From packhorse to railway. Changing transport systems from the seventeenth to the nineteenth centuries and their impact upon trade and industry in the Shropshire area
posted on 2010-08-13, 11:27authored byTrevor G. Hill
This thesis considers the development of transport networks
from the seventeenth to the nineteenth centuries with
particular reference to the county of Shropshire and its
wider hinterland, which has been designated `The Shropshire
Area'.
It examines how road-transport networks evolved in the
Shropshire area during the seventeenth and eighteenth
centuries, and how links were formed with other areas of
Britain. It questions historical assumptions which have been
made about the viability of road transport systems, and
explores the difficulties which can be experienced by scholars
who attempt to measure the growth of carrier systems.
The development of transport on navigable rivers and canals,
and their links to coastal shipping are explored and how with
road-transport they formed an integrated transport system.

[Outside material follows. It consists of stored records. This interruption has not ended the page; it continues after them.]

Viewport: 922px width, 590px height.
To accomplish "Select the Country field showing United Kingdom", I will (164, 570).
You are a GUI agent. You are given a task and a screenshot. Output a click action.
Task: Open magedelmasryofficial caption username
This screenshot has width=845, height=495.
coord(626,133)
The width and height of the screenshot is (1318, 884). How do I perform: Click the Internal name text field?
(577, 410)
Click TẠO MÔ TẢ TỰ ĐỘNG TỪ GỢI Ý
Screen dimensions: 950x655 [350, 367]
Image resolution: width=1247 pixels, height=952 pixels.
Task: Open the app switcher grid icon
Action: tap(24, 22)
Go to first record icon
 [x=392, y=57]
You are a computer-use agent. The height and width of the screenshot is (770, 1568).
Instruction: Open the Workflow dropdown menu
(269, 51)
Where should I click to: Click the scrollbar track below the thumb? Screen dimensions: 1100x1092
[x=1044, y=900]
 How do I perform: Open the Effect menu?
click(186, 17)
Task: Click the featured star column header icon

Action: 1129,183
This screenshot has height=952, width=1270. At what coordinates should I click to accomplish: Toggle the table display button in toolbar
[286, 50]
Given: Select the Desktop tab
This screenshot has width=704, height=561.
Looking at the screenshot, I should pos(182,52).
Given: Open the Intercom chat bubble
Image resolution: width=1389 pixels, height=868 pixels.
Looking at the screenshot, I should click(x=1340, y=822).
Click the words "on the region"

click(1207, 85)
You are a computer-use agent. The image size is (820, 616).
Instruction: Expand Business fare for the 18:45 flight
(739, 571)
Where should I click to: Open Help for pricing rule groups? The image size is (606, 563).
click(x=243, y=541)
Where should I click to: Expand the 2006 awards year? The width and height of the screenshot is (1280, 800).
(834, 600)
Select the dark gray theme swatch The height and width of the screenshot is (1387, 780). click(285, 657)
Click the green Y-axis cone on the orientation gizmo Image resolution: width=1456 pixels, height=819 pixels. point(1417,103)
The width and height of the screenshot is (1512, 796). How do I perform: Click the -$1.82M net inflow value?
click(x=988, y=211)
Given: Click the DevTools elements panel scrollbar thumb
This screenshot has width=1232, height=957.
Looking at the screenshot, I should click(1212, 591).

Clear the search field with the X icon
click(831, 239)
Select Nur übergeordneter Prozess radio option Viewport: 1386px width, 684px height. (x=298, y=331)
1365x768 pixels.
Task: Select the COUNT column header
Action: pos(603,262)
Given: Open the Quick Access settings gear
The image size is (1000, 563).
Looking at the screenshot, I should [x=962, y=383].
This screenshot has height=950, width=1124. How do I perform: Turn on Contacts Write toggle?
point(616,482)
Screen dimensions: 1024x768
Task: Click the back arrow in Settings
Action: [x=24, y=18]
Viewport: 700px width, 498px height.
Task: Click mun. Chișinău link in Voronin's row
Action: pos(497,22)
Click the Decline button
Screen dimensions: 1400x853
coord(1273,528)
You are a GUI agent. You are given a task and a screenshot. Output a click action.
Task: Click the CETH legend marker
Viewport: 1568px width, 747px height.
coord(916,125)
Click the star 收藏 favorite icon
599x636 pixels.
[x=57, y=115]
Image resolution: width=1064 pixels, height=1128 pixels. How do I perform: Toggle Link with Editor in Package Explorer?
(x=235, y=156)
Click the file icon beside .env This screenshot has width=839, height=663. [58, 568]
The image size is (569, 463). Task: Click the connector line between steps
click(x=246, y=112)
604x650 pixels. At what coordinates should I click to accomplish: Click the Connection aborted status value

Further it considers how these integrated networks were a
factor in the development. of specialized areas of production
and manufacture.
In the nineteenth century Shropshire the impact of the
railways on the existing road and waterway systems is studied
and in particular how the evolution of new networks affected
the economy, industry, culture and the population of towns and
their hinterlands.
Overall this thesis takes a holistic view of local history, by
placing the particular within the general and by using the
study of transport systems as a unifying theme around which
other socio-economic topics are explored.